Playing Make-Believe With Your Healing Progress

“I just want to be healed already!” I said out loud to myself once I closed the car door. I had just finished a Sunday afternoon run where I was caught off guard by tears that came uninvited. Feeling defeated, I let the sobs overtake me as I slumped over the steering wheel. “Great,” I thought, “I was a failure as a wife and now I’m failing as a divorcee.”

A mere hour later, showered and presentable, I responded to a friend’s inquiry about my well-being.

“I’m doing great actually. I barely even think about it.”

Of course, that wasn’t really accurate. I said it because I so desperately wanted it to be true.

To some extent, I think we all play make-believe with our own healing progress at some points. Whether driven by internal motivators or because we fear external judgments, we pretend to be further along than we actually are.

So why do we pretend to be over it when we’re still in the thick of it?

We pretend to be healed because we want to leave it all behind us.

We know that when we’re going through hell, we’re supposed to keep going. But the temptation is strong to try to simply close the door on that hell and pretend as though it never happened. We tire of being known as “the divorcing one,” we groan whenever the lawyer’s missives intrude and more than anything, we just want life to be normal again.

We pretend to be healed because we feel pressure to move on from others.

In the beginning, the sympathy and concern pour forth with abandon. And then the empathic and inquisitive words begin to wane until they are all-but absent. Our pain, so prominent and attended-to int he beginning, has been tossed aside like yesterday’s news. It’s not that others no longer care, it’s that either they have reached compassion fatigue or they are unaware of how long it can take to heal.

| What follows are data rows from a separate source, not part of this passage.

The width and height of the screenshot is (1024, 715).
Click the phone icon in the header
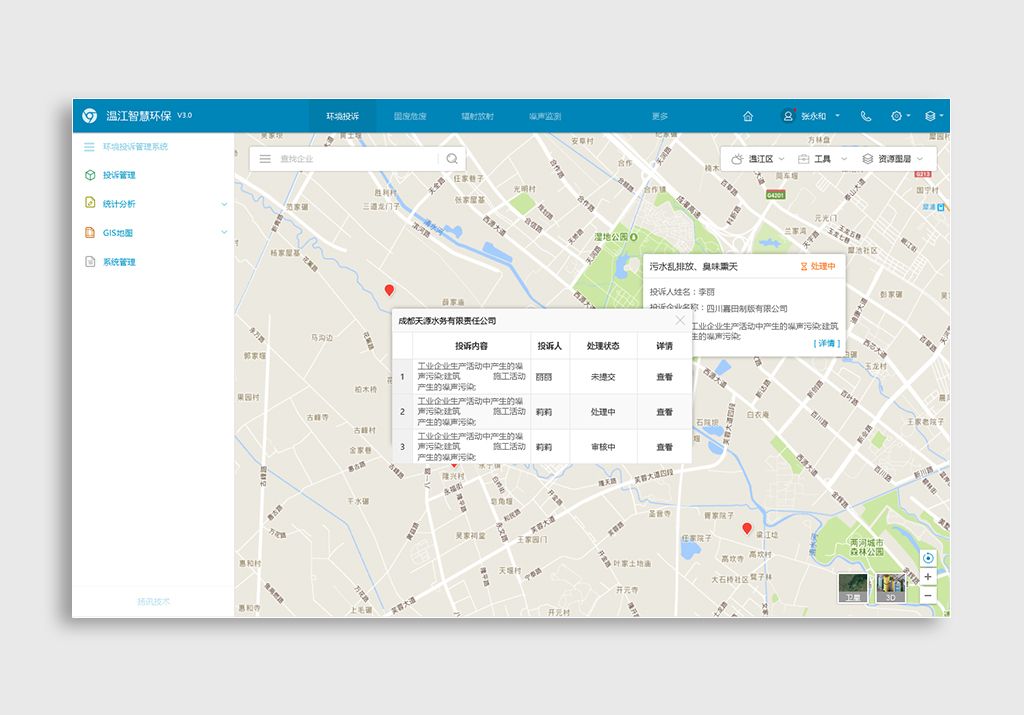[x=866, y=116]
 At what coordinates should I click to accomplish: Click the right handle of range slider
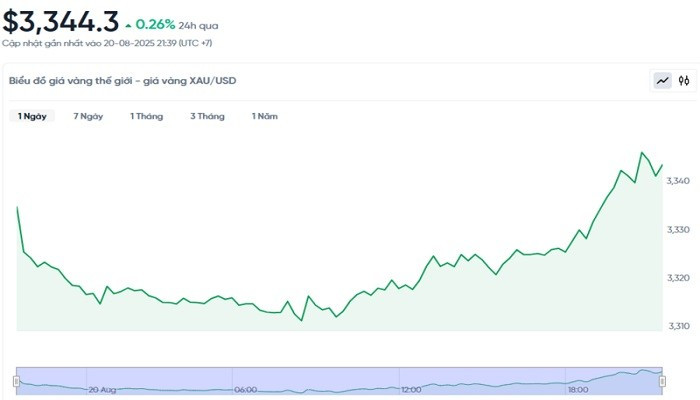click(x=663, y=381)
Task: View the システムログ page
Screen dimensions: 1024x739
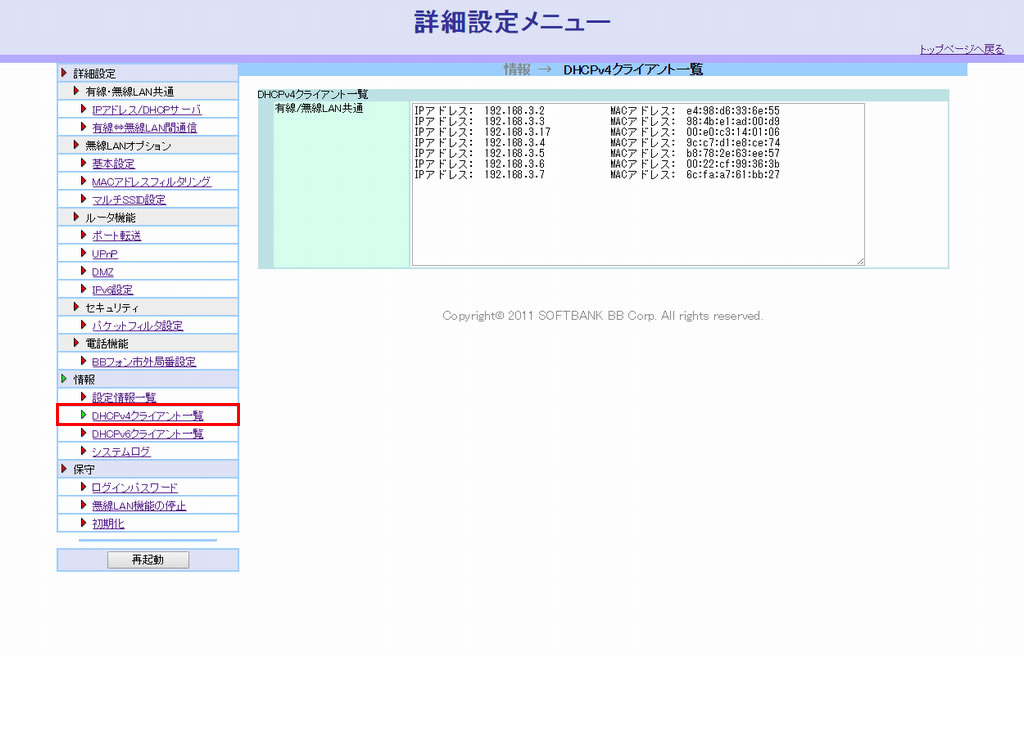Action: (121, 452)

We pretend to be healed because we are impatient with the healing process.

Healing from divorce is a marathon. No, scratch that. It’s an ultramarathon. It goes on and on and on. And every time you think you’re over it, the finish line seems to have moved just a little bit further away. All of that is not even taking into account the Chutes and Ladders nature of healing, where every arduous climb can seemingly be undone in an instant.

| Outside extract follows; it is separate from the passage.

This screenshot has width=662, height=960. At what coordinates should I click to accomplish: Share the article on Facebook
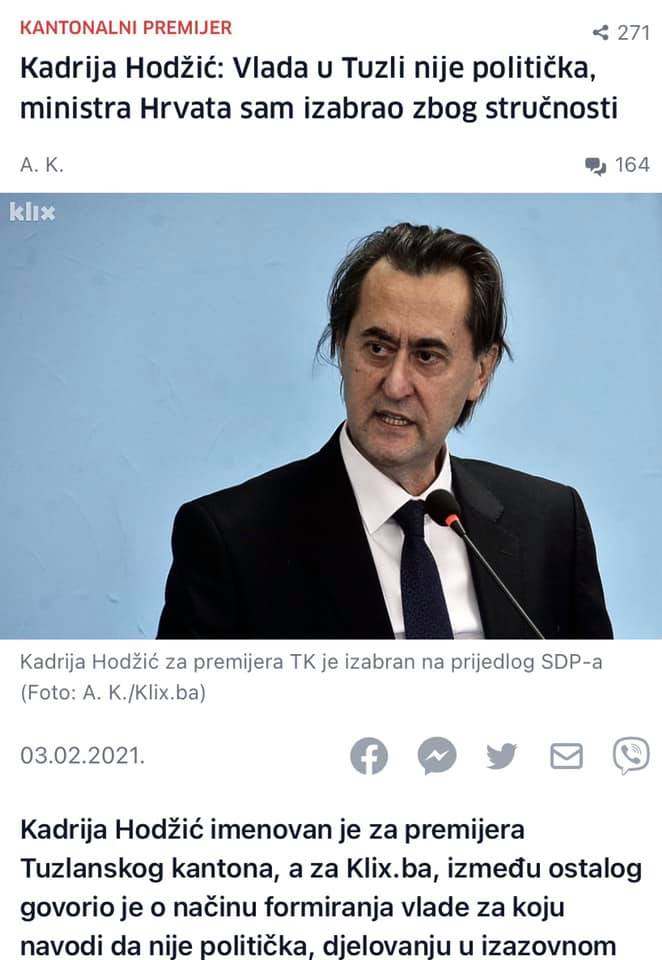(x=369, y=756)
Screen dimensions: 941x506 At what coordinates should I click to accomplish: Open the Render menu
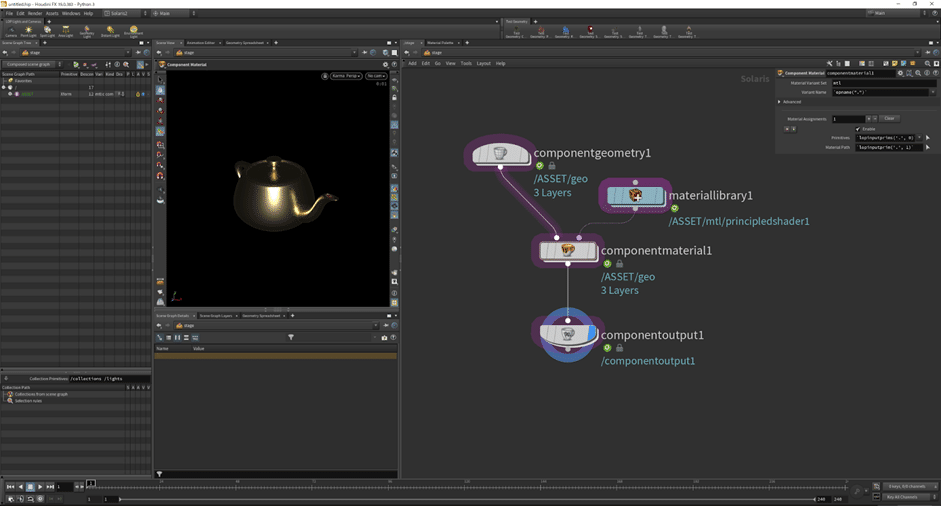click(x=35, y=14)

How to Be Patient With a Procrastinating Healing Process

We pretend to be healed because we feel ashamed for still struggling so much.

“It’s been five years and I’m still really struggling,” the voice whispers to me over the phone on an introductory coaching call. Unspoken, but evident behind those words was, “I’m ashamed that I’m still struggling so much after all this time.” A shame that had led this particular person to pretend to be “over it” with everyone around them. It was only to themselves on the long nights – and now to me – that they could admit that healing was still ongoing.

We pretend to be healed so that we can adhere to some prescribed timeline.

We have a tendency to put too much importance on anniversaries – assuming that as soon as some arbitrary date rolls around, we will have magically shed our pain. You wait for that date with anticipation, as though it’s a graduation and you will receive your freedom. And then when the day passes and the relief hasn’t come, you decide to simply pretend that diploma stating your completion of healing.

Healing does not speak calendar.

Lisa Arends

What’s the problem with pretending to be healed?

When we don’t give ourselves the space or the time to heal, we risk stalling or even complicating the process. Much like with a wound to the flesh, ignoring it or sealing it in without first washing it out can lead to a larger problem than the initial injury.

Furthermore, when we are playing make-believe, we are preventing others from being able to render aide and we are closing ourselves off from receiving help. It can be scary to admit that you’re not okay. But often the only way to get there is by first admitting that you’re not.

There are no “shoulds” when it comes to healing. You’ll get there on your own path and on your timeline. Be patient enough to take the time you need. Be brave enough to speak your truth. And be humble enough to admit when you need help.